PROBLEMS TO SOLVE
[A] Print the portion of the passage on fidelity and "high value" partners that starts with "That probably hasn’t" and goes on through "among the sexes.".
[B] Continue the passage on fidelity and "high value" partners from the point where it stops.

SELECTED PASSAGE
※ ※ ※

That probably hasn’t helped the group distance themselves from the late Kevin Samuels, whose commentary about high-value men and women proved very divisive in conversations among the sexes.
“I hate the term high value, it implies that other people are less value,” Nineteen85 told BOSSIP.
“I don’t subscribe to that thinking,” Daniel added. “To me, I wouldn’t accept anything from my girl if she was a billionaire or if she was working at H& M. If we’re keeping it real, I see the comments and I saw one comment that was like ‘All you guys stop thinking you’re dvsn. Cheating is a rich ni**a sport.’ This was a girl saying this. It’s very real. People think, ‘If I’m with this ball player, I have to accept the lifestyle or if I’m with this artist I have to accept the lifestyle.’ I understand that it’s a real thing that people have embedded in their psyche but I don’t subscribe to that.
Nineteen85 took the conversation a step further, noting the reason that some people believe that cheating shouldn’t be the death of a relationship is that fidelity isn’t what all single people expect in this day and age.

※ ※ ※

Stored data
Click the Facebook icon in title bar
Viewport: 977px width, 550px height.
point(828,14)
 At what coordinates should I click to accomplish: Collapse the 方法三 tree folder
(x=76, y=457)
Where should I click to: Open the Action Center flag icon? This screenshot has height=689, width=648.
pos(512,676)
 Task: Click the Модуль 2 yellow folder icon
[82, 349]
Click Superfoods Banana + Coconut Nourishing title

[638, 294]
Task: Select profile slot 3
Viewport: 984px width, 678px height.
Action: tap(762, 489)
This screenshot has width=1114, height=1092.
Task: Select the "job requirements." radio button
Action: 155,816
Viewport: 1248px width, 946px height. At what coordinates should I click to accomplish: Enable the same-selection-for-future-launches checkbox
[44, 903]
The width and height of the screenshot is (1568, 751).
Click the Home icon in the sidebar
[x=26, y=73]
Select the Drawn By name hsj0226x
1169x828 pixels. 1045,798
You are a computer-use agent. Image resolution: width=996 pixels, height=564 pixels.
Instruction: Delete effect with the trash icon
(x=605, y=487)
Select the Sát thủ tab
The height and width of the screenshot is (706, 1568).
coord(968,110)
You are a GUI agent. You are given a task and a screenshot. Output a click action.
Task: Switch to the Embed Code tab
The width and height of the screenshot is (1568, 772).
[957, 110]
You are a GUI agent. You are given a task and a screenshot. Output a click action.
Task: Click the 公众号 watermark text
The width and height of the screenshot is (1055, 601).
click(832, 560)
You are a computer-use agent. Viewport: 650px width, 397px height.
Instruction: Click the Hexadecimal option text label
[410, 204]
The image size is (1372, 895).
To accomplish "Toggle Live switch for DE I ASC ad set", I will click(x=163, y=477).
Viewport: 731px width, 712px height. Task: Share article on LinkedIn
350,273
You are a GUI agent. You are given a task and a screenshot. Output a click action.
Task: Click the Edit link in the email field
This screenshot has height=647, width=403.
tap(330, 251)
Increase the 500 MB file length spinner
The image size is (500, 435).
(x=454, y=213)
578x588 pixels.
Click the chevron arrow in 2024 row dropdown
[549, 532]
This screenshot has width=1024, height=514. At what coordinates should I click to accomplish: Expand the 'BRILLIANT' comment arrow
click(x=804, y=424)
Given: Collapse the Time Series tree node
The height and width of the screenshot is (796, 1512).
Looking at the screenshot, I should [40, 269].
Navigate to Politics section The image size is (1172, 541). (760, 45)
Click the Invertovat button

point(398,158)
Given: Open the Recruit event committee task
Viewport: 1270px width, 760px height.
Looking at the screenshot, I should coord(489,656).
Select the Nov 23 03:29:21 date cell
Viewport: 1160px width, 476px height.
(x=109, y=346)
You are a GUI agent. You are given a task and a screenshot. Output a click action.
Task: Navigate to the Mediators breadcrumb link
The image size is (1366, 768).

※ ※ ※

WRITTEN ANSWERS
[A]
That probably hasn’t helped the group distance themselves from the late Kevin Samuels, whose commentary about high-value men and women proved very divisive in conversations among the sexes.

[B]
“I think it also has to do with what your end goal is for the relationship,” Nineteen85 told BOSSIP. “If you’re looking for certain things from the relationship — it might be stability in the financial area, it might be lifestyle or whatever. If you’re looking for those things then you might not be as offended about other things because that’s what you’re looking for. If you’re looking for just a certain bond with a person then all the other stuff doesn’t matter. This goes both ways. I think a lot of men go into relationships looking for superficial things they can post about their woman and I think a lot of women go into relationships looking for superficial things that they can take. We’ve made a society where you have the trophy girl and the guy that’s providing the lifestyle and there’s a lot of people who on some level decide, ‘I want what that looks like.’ Or whatever checks off those boxes. If I’m not okay with some of the other things but I can get enough of the other boxes checked, mmmmmm I might not say much at first.”
If you’ve watched the music video for “If I Get Caught,” the visuals follow Daniel’s girlfriend discovering evidence of cheating on a phone she believes he left behind after heading out for a night out with the guys. The video follows Daniel and his best friend Mal playing cards, drinking and socializing with women who are extremely touchy-feely, but at the end of the night Daniel remains respectful and faithful to his girlfriend and ultimately it turns out the phone with the evidence actually belongs to Mal. With that in mind, we had to ask if the dvsn members have ever looked at their partner’s phone for signs of cheating.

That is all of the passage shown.